Gennaio, 2020

11gen19:0020:00Javier Negrin con la musica di Beethoven a The Spheres Montesilvano

pentagramma musicale

Quando

(Sabato) 19:00 - 20:00

Dove

The Spheres Montesilvano

Via Tamigi, snc, 65015 Montesilvano PE

Informazioni sull'evento

Il 2020 sarà il 250° anniversario di Beethoven, e Javier Negrin apre la stagione concertistica dello Spheres con un programma dedicato al compositore di Bonn:

Sonata per pianoforte N. 5 in do minore, Op. 10 n. 1 I. Allegro molto e con brio II. Adagio molto III. Prestissimo

Sonata per pianoforte N. 15 in re maggiore, Op. 28 "Pastorale" I. Allegro II. Andante in D minor III. Scherzo: Allegro vivace IV. Rondo: Allegro ma non troppo

Sonata per pianoforte N. 30 in mi maggiore, Op. 109 I. Vivace ma non troppo II. Prestissimo III. Gesangvoll, mit innigster Empfindung. Andante molto cantabile ed espressivo

Appuntamento per sabato 11 gennaio 2020 alle ore 19 per il suo concerto nel locale situato in via Tamigi a Montesilvano.

CHI É JAVIER NEGRIN

"Un’interpretazione magistrale, mi da dato piacere a ogni battuta, avrei voluto averne una registrazione, non ne cambierei una sola nota" (Howard Shelley su Miroirs di Ravel, interpretato da Javier)

Javier Negrín ha debuttato presso la Wigmor Hall di Londra nel 2004, interpretando opere di Ravel e Jindřich Feld, e da allora ha avuto una brillante carriera, che lo ha visto esibirsi come solista e in formazioni da camera in importanti sale in Europa, sud America e in Estremo Oriente.
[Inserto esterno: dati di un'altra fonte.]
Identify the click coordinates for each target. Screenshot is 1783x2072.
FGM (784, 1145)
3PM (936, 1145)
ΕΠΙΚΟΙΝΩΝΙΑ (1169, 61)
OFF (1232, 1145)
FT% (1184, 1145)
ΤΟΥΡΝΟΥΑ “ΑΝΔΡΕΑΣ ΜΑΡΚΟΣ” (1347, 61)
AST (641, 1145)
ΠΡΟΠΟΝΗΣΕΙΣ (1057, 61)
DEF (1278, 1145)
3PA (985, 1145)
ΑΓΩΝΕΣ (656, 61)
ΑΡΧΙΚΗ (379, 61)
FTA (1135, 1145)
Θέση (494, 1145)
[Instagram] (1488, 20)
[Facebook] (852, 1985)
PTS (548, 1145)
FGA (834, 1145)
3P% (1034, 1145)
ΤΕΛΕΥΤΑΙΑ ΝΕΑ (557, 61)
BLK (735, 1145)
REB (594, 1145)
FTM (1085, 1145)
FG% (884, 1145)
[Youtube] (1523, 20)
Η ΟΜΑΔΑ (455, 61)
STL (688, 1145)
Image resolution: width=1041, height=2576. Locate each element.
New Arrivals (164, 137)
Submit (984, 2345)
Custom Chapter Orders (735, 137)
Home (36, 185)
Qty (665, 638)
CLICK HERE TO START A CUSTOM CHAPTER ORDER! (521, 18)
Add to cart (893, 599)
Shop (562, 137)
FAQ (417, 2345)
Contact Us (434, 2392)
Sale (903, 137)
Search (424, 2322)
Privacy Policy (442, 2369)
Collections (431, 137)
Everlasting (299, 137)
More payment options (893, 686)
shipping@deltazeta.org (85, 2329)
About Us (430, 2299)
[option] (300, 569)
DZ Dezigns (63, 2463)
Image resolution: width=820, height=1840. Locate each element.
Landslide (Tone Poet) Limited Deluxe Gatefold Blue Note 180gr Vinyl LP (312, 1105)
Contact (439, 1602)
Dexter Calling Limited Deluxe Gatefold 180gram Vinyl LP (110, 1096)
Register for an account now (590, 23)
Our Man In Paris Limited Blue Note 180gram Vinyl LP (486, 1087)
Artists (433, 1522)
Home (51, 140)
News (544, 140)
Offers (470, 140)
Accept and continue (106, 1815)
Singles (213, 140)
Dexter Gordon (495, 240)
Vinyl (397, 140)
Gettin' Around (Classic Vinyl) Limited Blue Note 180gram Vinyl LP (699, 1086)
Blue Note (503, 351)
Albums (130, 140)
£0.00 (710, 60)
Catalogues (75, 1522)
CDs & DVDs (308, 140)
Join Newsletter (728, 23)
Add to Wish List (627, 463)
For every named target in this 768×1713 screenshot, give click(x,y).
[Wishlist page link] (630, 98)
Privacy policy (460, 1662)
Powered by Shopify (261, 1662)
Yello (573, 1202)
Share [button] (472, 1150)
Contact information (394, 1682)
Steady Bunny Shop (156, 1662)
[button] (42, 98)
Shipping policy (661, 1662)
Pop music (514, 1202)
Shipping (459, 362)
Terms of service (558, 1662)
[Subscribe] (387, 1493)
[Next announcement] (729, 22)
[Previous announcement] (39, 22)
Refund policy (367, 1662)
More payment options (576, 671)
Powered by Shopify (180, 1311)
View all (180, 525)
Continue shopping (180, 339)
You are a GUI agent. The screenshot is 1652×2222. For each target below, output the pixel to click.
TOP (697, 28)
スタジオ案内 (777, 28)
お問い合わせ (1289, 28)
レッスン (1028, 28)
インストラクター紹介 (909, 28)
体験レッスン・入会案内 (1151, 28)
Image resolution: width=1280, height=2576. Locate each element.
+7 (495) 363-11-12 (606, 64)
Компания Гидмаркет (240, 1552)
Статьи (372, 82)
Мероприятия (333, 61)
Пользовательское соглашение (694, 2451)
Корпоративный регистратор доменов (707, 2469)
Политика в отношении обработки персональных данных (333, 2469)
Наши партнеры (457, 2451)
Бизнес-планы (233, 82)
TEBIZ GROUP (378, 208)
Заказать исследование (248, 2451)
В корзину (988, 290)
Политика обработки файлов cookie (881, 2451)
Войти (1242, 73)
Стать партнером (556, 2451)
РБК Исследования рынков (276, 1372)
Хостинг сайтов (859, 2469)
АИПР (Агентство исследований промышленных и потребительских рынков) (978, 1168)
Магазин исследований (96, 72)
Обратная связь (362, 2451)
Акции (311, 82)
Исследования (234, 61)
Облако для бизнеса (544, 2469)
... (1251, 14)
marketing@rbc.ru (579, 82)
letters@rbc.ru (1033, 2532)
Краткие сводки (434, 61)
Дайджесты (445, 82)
Sin da giovanissimo si è dedicato al grande repertorio romantico per pianoforte e orchestra, eseguendo tra gli altri i concerti di Brahms, Grieg, Tchaikovsky, Rachmaninoff, e lavorando con direttori come Lawrence Leighton Smith, Adrian Leaper, José Luis Novo, Alejandro Posadas, Neil Thomson, Claus Effland, Yaron Traub, John Neschling e Roberto Montenegro. Vincitore di importanti premi al Royal College of Music, dove ha ottenuto anche una Junior Fellowship, Javier ha ricevuto numerosi riconoscimenti durante la sua carriera, tra cui quelli per la migliore interpretazione di Schumann, Chopin, Brahms, Ravel e di studi virtuosistici. I pianisti che hanno maggiormente influito su di lui sono stati Yonty Solomon, allievo di Myra Hess, Armando Alfonso, figlio del famoso pianista spagnolo Javier Alfonso, e più recentemente Howard Shelley and Joaquín Achúcarro.

Javier è stato acclamato dalla critica come un interprete molto intuitivo che possiede anche grandi capacità intellettuali. È appassionato di letteratura e arti, e i suoi interessi musicali vanno dal barocco al ventunesimo secolo, con una particolare affinità per la musica di Bach e Chopin. Lavora alla facoltà del Centro Superior Katarina Gurska a Madrid, dove attualmente vive.

Javier è molto onorato di partecipare a Progetto Odradek; precedentemente ha registrato un CD con musiche per clarinetto e pianoforte di Lutoslawski, Nielsen, Poulenc and Debussy (Linn Records 2006), e un disco con opere di Schumann, Scriabin, Granados e García Abril per la Radio Nazionale Spagnola. Javier è nato nelle Isole Canarie (Spagna) nel 1977.